++++ MATERIAL SHOWN ++++

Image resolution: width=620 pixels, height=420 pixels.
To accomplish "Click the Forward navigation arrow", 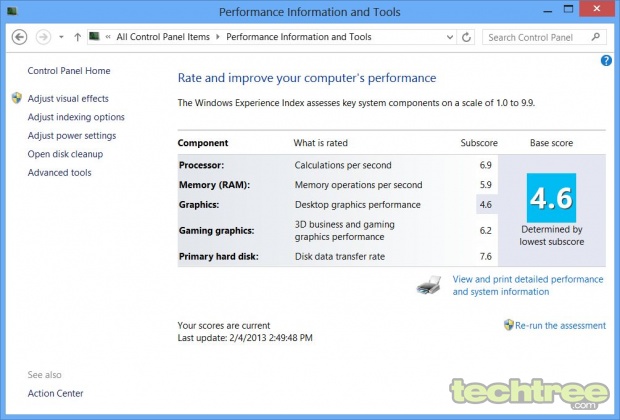I will [x=43, y=37].
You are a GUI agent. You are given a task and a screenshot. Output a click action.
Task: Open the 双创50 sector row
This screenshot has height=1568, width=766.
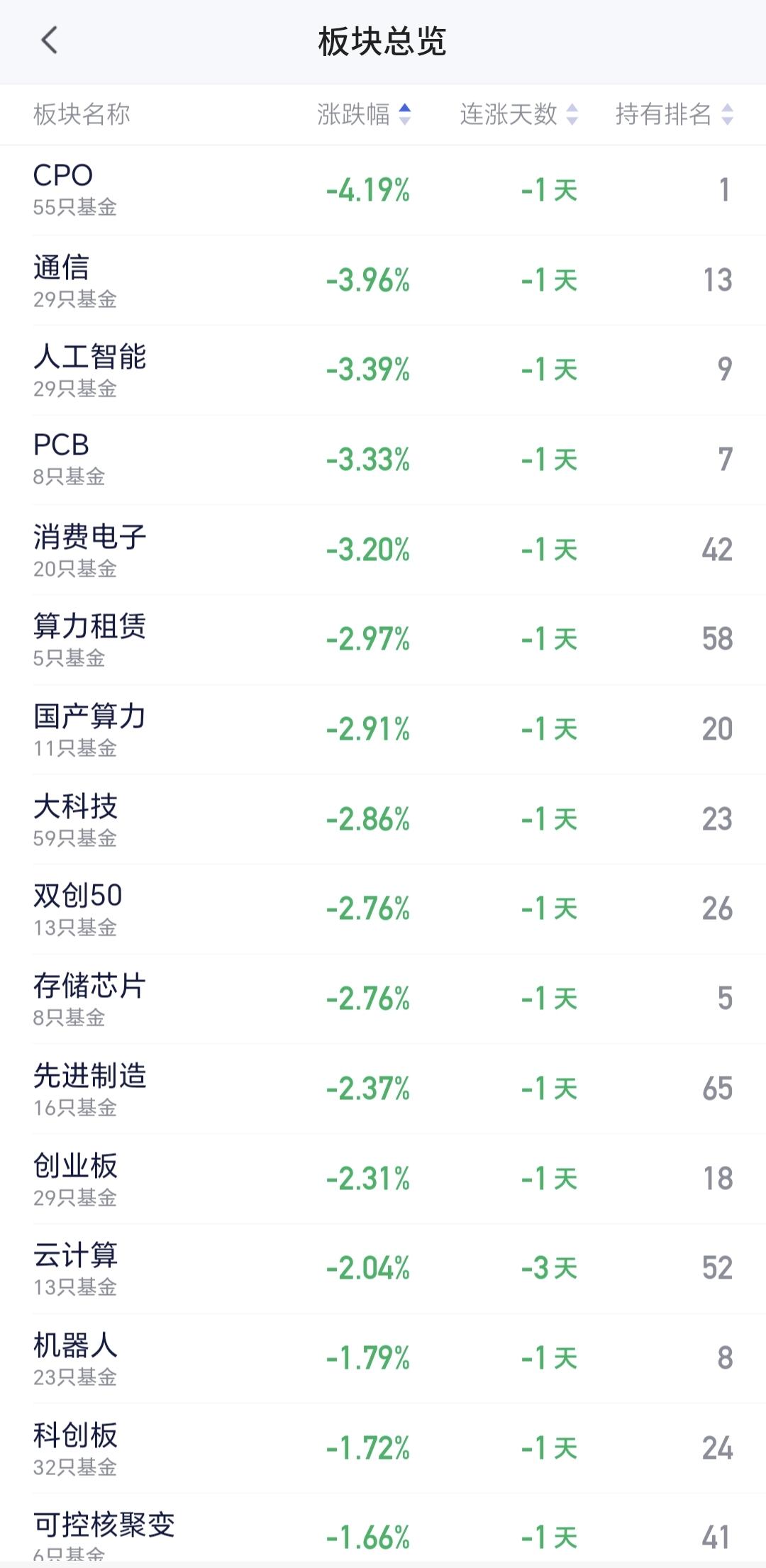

++++

- _AIM OF THE TASK_
Starting with the line that contains "You are a GUI" and going on through the end of the records, lay out those lines as a Markdown table with the columns Row and Text, skipping blank lines and leaving the pictures out.

- _THE RESULT_
| Row | Text |
|---|---|
| 1 | You are a GUI agent. You are given a task and a screenshot. Output a click action. |
| 2 | Task: Open the 双创50 sector row |
| 3 | This screenshot has height=1568, width=766. |